■ What to do
Only an exact repetition of all the entries will be accepted.

═══ Listed entries ═══

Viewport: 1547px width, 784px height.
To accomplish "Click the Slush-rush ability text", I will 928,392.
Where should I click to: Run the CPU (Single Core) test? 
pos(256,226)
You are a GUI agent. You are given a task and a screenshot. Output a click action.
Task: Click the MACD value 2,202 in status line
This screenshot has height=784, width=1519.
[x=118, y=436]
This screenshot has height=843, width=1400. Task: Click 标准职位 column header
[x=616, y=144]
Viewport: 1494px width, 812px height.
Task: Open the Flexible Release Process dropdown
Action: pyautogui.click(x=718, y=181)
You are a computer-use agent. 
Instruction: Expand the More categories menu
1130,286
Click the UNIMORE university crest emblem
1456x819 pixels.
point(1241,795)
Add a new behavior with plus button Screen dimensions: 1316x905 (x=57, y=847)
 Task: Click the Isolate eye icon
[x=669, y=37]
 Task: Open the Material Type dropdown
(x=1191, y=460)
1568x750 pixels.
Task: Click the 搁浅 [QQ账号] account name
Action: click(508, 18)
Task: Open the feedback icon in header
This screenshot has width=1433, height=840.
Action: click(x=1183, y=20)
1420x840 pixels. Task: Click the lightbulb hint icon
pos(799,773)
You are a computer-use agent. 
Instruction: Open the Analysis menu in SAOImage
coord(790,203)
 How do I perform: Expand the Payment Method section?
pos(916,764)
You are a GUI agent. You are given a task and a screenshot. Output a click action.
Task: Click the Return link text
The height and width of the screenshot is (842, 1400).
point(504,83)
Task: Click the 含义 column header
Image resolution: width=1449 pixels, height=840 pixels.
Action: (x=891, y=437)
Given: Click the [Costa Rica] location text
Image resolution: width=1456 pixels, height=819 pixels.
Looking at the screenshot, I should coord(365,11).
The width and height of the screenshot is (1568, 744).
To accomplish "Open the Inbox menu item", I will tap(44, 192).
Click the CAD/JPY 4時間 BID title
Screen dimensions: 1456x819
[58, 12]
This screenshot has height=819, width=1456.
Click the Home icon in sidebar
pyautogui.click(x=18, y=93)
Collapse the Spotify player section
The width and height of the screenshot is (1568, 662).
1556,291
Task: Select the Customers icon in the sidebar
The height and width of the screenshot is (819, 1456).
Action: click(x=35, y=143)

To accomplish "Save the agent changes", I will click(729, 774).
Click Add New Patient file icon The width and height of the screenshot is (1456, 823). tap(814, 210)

═══

■ Response to this task
Viewport: 1547px width, 784px height.
To accomplish "Click the Slush-rush ability text", I will 928,392.
Where should I click to: Run the CPU (Single Core) test? 
pos(256,226)
You are a GUI agent. You are given a task and a screenshot. Output a click action.
Task: Click the MACD value 2,202 in status line
This screenshot has height=784, width=1519.
[x=118, y=436]
This screenshot has height=843, width=1400. Task: Click 标准职位 column header
[x=616, y=144]
Viewport: 1494px width, 812px height.
Task: Open the Flexible Release Process dropdown
Action: pyautogui.click(x=718, y=181)
You are a computer-use agent. 
Instruction: Expand the More categories menu
1130,286
Click the UNIMORE university crest emblem
1456x819 pixels.
point(1241,795)
Add a new behavior with plus button Screen dimensions: 1316x905 (x=57, y=847)
 Task: Click the Isolate eye icon
[x=669, y=37]
 Task: Open the Material Type dropdown
(x=1191, y=460)
1568x750 pixels.
Task: Click the 搁浅 [QQ账号] account name
Action: click(508, 18)
Task: Open the feedback icon in header
This screenshot has width=1433, height=840.
Action: click(x=1183, y=20)
1420x840 pixels. Task: Click the lightbulb hint icon
pos(799,773)
You are a computer-use agent. 
Instruction: Open the Analysis menu in SAOImage
coord(790,203)
 How do I perform: Expand the Payment Method section?
pos(916,764)
You are a GUI agent. You are given a task and a screenshot. Output a click action.
Task: Click the Return link text
The height and width of the screenshot is (842, 1400).
point(504,83)
Task: Click the 含义 column header
Image resolution: width=1449 pixels, height=840 pixels.
Action: (x=891, y=437)
Given: Click the [Costa Rica] location text
Image resolution: width=1456 pixels, height=819 pixels.
Looking at the screenshot, I should coord(365,11).
The width and height of the screenshot is (1568, 744).
To accomplish "Open the Inbox menu item", I will tap(44, 192).
Click the CAD/JPY 4時間 BID title
Screen dimensions: 1456x819
[58, 12]
This screenshot has height=819, width=1456.
Click the Home icon in sidebar
pyautogui.click(x=18, y=93)
Collapse the Spotify player section
The width and height of the screenshot is (1568, 662).
1556,291
Task: Select the Customers icon in the sidebar
The height and width of the screenshot is (819, 1456).
Action: click(x=35, y=143)

To accomplish "Save the agent changes", I will click(729, 774).
Click Add New Patient file icon The width and height of the screenshot is (1456, 823). tap(814, 210)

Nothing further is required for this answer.